┏━━

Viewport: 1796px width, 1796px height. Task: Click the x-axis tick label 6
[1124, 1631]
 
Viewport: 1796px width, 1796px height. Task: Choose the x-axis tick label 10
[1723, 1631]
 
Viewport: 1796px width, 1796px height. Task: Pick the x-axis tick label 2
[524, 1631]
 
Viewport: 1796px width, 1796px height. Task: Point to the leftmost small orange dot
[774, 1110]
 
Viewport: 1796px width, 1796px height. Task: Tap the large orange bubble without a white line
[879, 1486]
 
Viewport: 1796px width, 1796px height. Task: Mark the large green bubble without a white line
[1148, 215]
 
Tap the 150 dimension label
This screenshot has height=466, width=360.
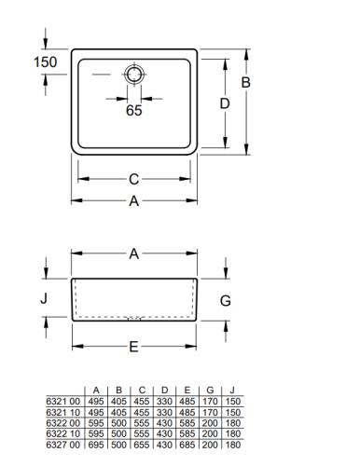[x=45, y=62]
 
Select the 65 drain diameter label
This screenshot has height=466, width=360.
[x=134, y=111]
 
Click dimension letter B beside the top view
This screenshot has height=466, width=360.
[x=246, y=83]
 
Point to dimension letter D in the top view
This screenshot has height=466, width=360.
[x=225, y=103]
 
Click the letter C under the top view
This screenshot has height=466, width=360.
[x=134, y=179]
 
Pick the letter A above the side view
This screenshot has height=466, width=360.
[x=134, y=254]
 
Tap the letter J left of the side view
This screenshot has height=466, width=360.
[x=44, y=298]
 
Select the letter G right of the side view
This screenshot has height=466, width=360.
[x=226, y=301]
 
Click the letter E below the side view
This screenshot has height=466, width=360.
[x=133, y=347]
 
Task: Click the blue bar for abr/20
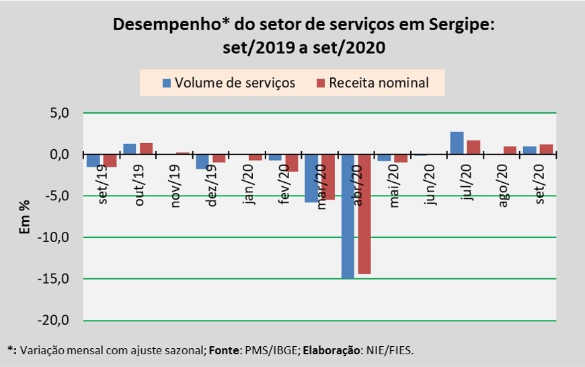(x=348, y=216)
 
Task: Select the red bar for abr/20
(x=364, y=214)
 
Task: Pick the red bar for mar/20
(x=328, y=177)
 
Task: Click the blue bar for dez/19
(x=202, y=161)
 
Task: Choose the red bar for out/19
(x=146, y=149)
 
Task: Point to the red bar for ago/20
(x=510, y=151)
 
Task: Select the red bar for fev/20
(x=292, y=163)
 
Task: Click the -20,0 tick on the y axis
(x=56, y=321)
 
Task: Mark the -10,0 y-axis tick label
(x=56, y=237)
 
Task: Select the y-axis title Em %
(x=25, y=217)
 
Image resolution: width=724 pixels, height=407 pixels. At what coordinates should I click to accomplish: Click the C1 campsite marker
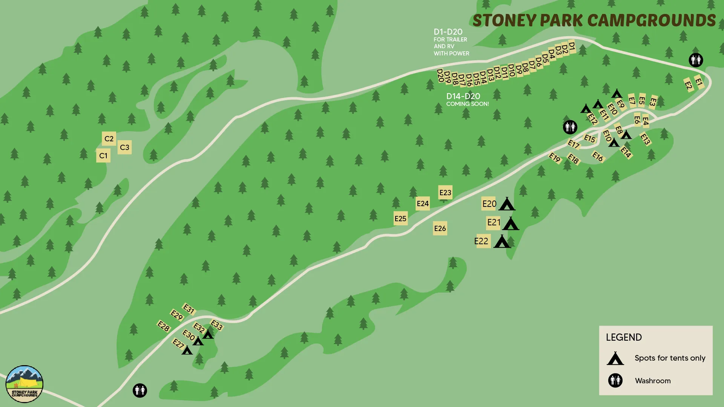103,156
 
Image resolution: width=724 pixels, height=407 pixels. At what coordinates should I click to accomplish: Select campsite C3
124,147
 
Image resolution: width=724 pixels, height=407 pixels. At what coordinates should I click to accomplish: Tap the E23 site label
445,193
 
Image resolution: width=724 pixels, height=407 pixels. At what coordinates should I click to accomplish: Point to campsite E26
440,228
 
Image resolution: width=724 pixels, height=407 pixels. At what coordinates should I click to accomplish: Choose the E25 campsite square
400,219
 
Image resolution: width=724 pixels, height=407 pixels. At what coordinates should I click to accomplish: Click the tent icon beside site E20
507,204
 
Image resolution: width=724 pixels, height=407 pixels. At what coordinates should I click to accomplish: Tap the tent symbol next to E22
502,242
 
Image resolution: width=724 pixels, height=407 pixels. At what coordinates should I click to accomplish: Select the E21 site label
493,222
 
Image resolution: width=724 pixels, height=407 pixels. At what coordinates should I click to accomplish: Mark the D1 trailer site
572,46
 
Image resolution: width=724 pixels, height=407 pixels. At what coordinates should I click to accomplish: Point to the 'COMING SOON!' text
468,104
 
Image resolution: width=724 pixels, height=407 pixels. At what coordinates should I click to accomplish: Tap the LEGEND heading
624,337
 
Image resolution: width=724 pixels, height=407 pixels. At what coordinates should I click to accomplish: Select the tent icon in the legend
615,358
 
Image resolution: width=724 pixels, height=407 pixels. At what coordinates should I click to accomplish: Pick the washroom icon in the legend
615,381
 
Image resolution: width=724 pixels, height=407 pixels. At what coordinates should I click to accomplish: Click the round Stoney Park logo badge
25,384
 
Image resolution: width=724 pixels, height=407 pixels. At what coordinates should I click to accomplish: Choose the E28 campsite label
164,326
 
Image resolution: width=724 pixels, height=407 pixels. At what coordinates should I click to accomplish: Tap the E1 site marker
699,82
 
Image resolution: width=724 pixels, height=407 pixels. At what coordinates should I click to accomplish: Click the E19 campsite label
555,158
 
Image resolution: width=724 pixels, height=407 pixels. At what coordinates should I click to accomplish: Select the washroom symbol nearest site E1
696,60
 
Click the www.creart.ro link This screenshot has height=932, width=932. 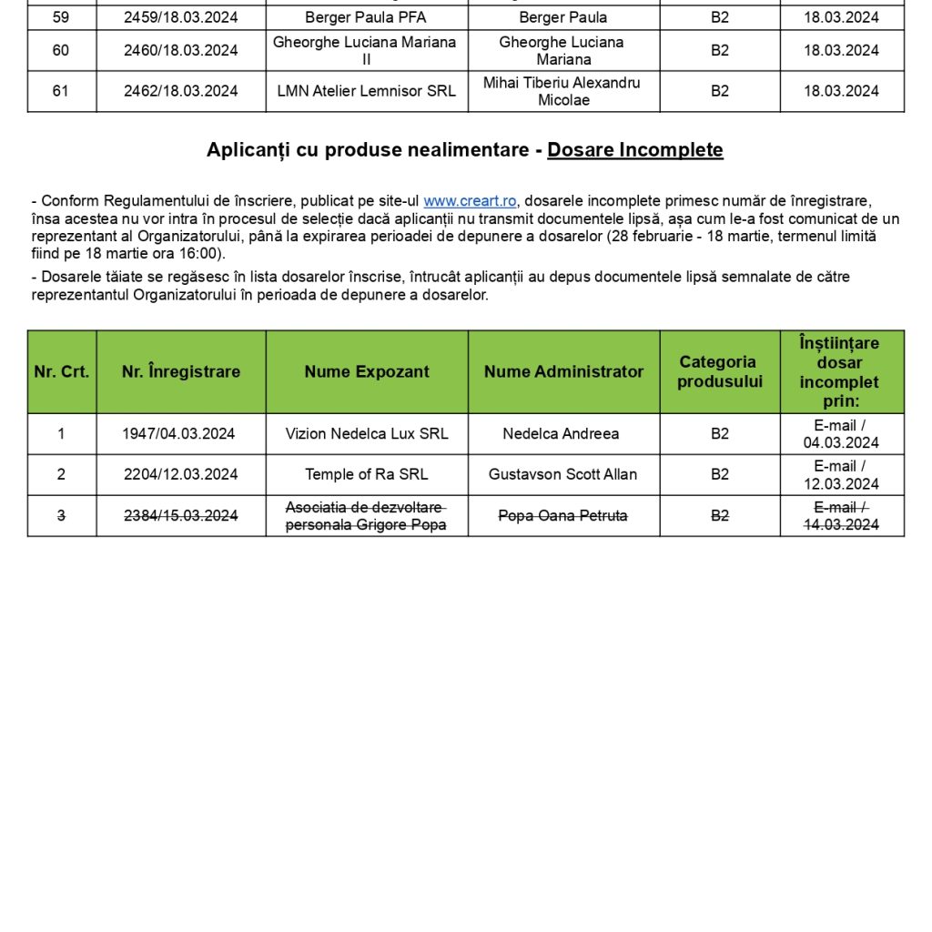tap(470, 201)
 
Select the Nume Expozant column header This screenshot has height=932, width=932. tap(367, 371)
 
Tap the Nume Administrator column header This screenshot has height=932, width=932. tap(563, 371)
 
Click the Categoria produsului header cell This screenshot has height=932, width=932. tap(719, 371)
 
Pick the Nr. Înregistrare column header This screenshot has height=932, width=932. tap(181, 371)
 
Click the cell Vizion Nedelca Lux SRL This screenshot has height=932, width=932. tap(367, 434)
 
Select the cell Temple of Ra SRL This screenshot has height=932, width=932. tap(367, 474)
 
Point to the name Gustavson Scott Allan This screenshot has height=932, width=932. tap(562, 474)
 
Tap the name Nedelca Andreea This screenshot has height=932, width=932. tap(561, 434)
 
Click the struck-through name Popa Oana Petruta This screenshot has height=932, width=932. tap(562, 516)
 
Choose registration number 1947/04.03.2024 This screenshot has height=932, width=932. tap(178, 434)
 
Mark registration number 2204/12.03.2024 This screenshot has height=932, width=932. tap(181, 474)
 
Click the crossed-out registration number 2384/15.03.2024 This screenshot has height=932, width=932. tap(181, 516)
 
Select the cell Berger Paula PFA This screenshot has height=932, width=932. tap(366, 17)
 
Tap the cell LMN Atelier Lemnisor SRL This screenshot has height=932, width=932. tap(367, 91)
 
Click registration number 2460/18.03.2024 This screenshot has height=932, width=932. tap(181, 50)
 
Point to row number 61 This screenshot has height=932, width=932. tap(61, 91)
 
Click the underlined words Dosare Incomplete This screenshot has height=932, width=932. tap(635, 150)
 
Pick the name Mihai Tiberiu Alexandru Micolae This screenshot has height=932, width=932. tap(562, 91)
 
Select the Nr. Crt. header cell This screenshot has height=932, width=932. tap(62, 371)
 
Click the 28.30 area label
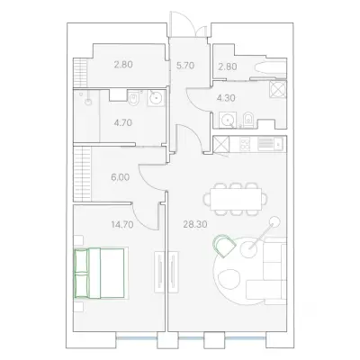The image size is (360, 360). click(x=195, y=224)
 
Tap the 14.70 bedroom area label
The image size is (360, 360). click(x=122, y=224)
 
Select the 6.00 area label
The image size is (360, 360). click(x=120, y=177)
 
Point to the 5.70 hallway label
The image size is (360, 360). click(x=185, y=66)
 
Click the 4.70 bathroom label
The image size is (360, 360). click(x=123, y=122)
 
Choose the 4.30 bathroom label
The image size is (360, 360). click(x=226, y=98)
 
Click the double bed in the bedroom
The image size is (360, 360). click(x=99, y=273)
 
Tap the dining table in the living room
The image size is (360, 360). click(x=236, y=200)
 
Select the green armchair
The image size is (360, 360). click(x=224, y=246)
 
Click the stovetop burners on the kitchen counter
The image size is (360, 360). click(x=245, y=144)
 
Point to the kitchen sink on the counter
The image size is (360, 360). click(x=278, y=144)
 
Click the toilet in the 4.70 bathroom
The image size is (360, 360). click(x=133, y=99)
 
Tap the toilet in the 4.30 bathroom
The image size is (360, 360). click(x=248, y=120)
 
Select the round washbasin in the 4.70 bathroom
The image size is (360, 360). click(x=156, y=97)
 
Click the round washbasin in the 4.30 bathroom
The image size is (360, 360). click(x=228, y=121)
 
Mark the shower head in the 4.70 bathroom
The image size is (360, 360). click(x=88, y=103)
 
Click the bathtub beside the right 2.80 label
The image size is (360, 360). click(x=270, y=68)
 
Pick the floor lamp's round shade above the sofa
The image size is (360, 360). click(x=274, y=221)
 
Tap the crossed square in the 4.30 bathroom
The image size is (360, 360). click(x=278, y=89)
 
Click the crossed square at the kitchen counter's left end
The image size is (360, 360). click(x=220, y=144)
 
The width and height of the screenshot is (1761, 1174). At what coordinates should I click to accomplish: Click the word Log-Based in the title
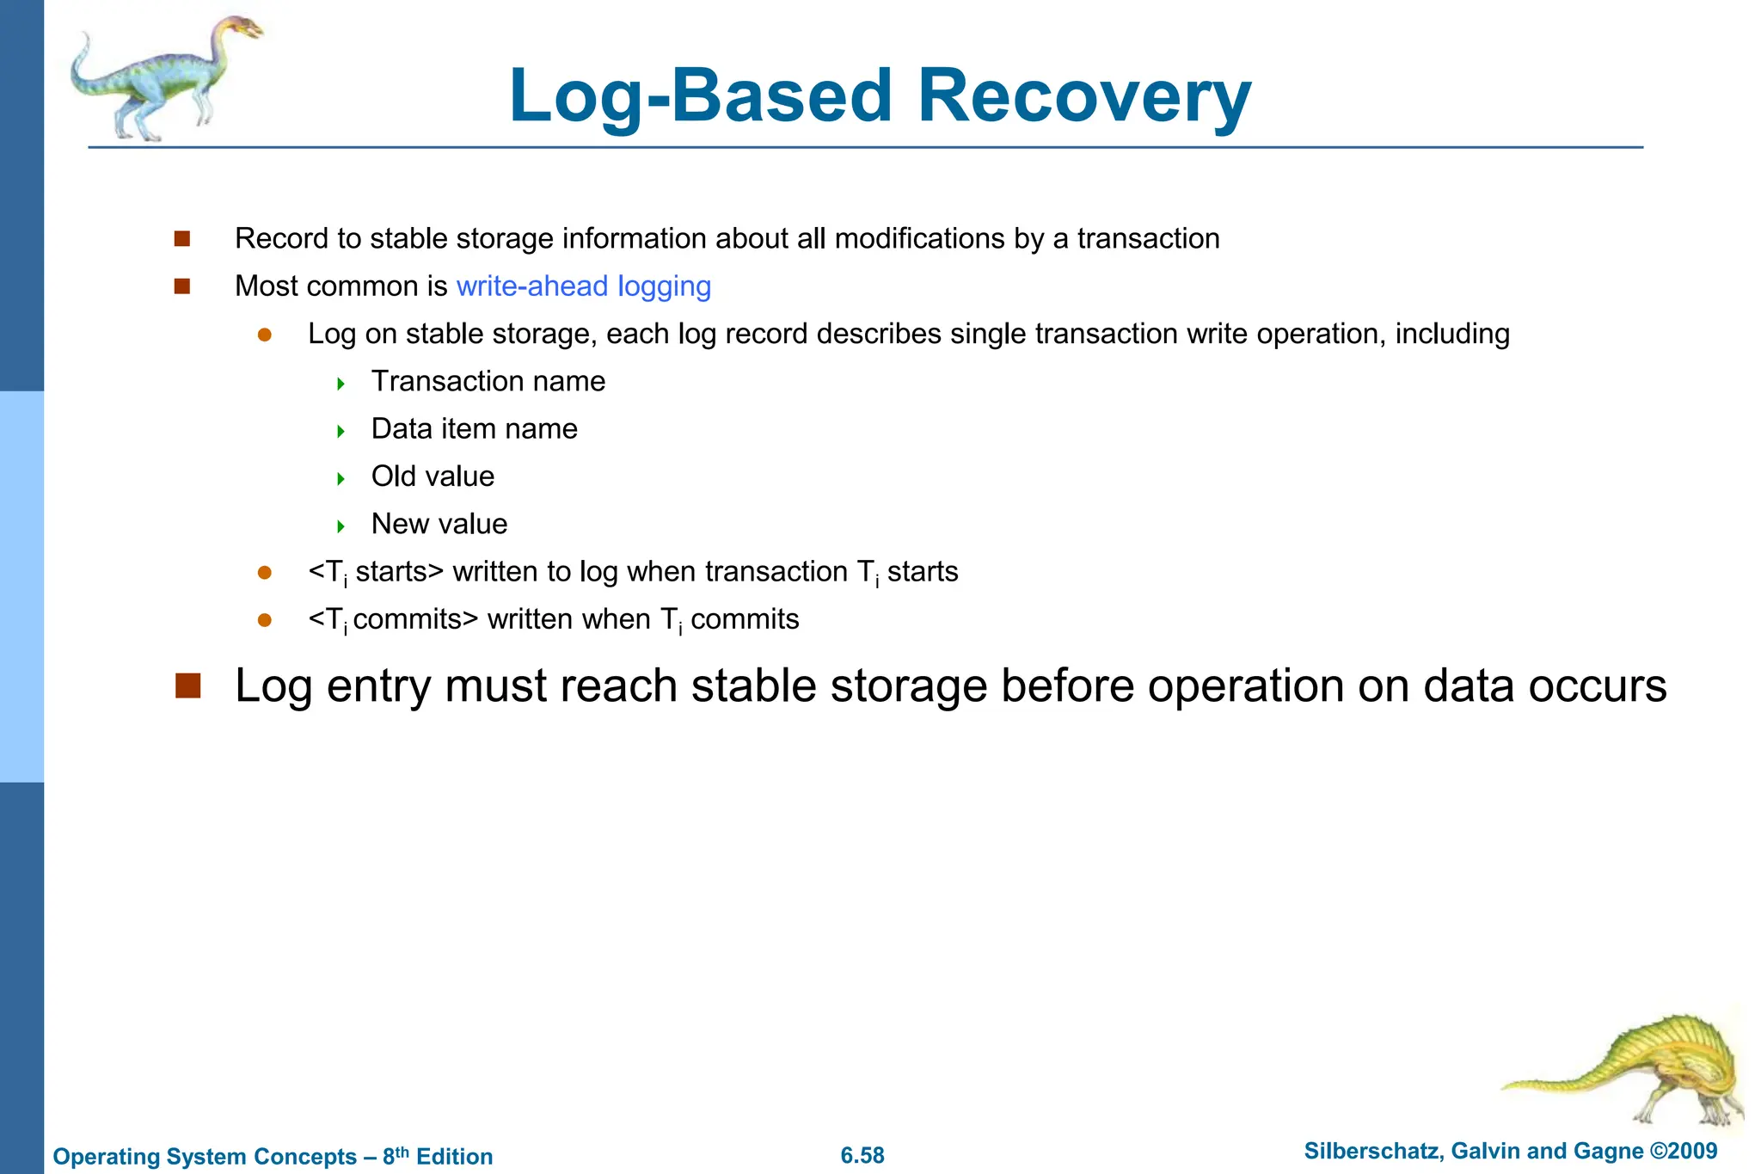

┗━━

Quote the rows word for word, beginning at the line containing "Choose registration number" and stopping after the line containing "The image size is (360, 360). click(x=195, y=224)". Leave the pictures out of your answer.

Expected output
Choose registration number 1947/04.03.2024 This screenshot has height=932, width=932. tap(178, 434)
 
Mark registration number 2204/12.03.2024 This screenshot has height=932, width=932. tap(181, 474)
 
Click the crossed-out registration number 2384/15.03.2024 This screenshot has height=932, width=932. tap(181, 516)
 
Select the cell Berger Paula PFA This screenshot has height=932, width=932. tap(366, 17)
 
Tap the cell LMN Atelier Lemnisor SRL This screenshot has height=932, width=932. tap(367, 91)
 
Click registration number 2460/18.03.2024 This screenshot has height=932, width=932. tap(181, 50)
 
Point to row number 61 This screenshot has height=932, width=932. tap(61, 91)
 
Click the underlined words Dosare Incomplete This screenshot has height=932, width=932. tap(635, 150)
 
Pick the name Mihai Tiberiu Alexandru Micolae This screenshot has height=932, width=932. tap(562, 91)
 
Select the Nr. Crt. header cell This screenshot has height=932, width=932. tap(62, 371)
 
Click the 28.30 area label
The image size is (360, 360). click(x=195, y=224)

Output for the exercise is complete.